With checking DDs in sequence, it doesn't matter much where the rmb is.
But there is a little performance improvement (0.02%) in my testing
with your suggestion.
So I'll send a new version.
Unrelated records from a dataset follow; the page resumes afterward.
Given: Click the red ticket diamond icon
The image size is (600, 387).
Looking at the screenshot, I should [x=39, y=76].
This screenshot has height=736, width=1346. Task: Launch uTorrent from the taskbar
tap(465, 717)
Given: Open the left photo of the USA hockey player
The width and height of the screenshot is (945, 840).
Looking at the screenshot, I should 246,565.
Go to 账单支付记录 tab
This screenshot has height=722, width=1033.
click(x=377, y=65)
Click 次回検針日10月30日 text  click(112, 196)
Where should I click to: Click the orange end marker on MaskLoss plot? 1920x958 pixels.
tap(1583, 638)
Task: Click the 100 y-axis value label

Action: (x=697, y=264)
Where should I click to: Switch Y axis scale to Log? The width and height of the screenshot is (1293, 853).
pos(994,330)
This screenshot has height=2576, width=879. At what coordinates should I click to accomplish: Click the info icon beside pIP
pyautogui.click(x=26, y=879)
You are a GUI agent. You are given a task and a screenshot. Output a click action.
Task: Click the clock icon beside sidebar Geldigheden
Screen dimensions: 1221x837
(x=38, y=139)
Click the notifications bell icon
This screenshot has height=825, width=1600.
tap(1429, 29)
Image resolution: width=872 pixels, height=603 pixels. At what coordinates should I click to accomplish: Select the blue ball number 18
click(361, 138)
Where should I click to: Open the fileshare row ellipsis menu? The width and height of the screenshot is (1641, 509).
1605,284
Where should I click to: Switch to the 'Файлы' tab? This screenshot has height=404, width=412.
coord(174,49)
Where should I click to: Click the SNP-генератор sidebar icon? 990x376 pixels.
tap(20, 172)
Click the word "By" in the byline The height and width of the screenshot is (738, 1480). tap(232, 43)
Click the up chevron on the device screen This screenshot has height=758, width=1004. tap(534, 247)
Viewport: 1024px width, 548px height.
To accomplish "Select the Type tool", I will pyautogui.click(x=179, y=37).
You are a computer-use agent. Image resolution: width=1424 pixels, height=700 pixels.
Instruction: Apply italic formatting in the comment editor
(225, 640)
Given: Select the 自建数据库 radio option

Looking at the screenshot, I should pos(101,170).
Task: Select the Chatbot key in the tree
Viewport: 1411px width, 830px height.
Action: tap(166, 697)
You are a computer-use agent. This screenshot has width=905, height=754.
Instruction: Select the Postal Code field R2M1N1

Thanks!

>

> descs[0] =  vld1q_u64((uint64_t *)(rxdp));

> descs[1] =  vld1q_u64((uint64_t *)(rxdp + 1));

> descs[2] =  vld1q_u64((uint64_t *)(rxdp + 2));

> descs[3] =  vld1q_u64((uint64_t *)(rxdp + 3));

>

> rte_smp_rmb();

>

> ...

>

> But, as I said would be good if some ARM guys have a look here.

> Konstantin

>

>

>>

>> >

>> > Thanks,

>> > ferruh

>> >

>> > >

>> > >> 1.8.3.1

>> > >

>
diff mbox series

Patch

diff --git a/drivers/net/ixgbe/ixgbe_rxtx.c b/drivers/net/ixgbe/ixgbe_rxtx.c
index 36f1c02..613890e 100644
--- a/drivers/net/ixgbe/ixgbe_rxtx.c
+++ b/drivers/net/ixgbe/ixgbe_rxtx.c
@@ -1460,17 +1460,19 @@  static inline int __attribute__((always_inline))
 	for (i = 0; i < RTE_PMD_IXGBE_RX_MAX_BURST;
 	     i += LOOK_AHEAD, rxdp += LOOK_AHEAD, rxep += LOOK_AHEAD) {
 		/* Read desc statuses backwards to avoid race condition */
-		for (j = LOOK_AHEAD-1; j >= 0; --j)
+		for (j = 0; j < LOOK_AHEAD; j++)
 			s[j] = rte_le_to_cpu_32(rxdp[j].wb.upper.status_error);
 
-		for (j = LOOK_AHEAD - 1; j >= 0; --j)
-			pkt_info[j] = rte_le_to_cpu_32(rxdp[j].wb.lower.
-						       lo_dword.data);
+		rte_smp_rmb();
 
 		/* Compute how many status bits were set */
-		nb_dd = 0;
-		for (j = 0; j < LOOK_AHEAD; ++j)
-			nb_dd += s[j] & IXGBE_RXDADV_STAT_DD;
+		for (nb_dd = 0; nb_dd < LOOK_AHEAD &&
+				(s[nb_dd] & IXGBE_RXDADV_STAT_DD); nb_dd++)
+			;
+
+		for (j = 0; j < nb_dd; j++)
+			pkt_info[j] = rte_le_to_cpu_32(rxdp[j].wb.lower.
+						       lo_dword.data);
 
 		nb_rx += nb_dd;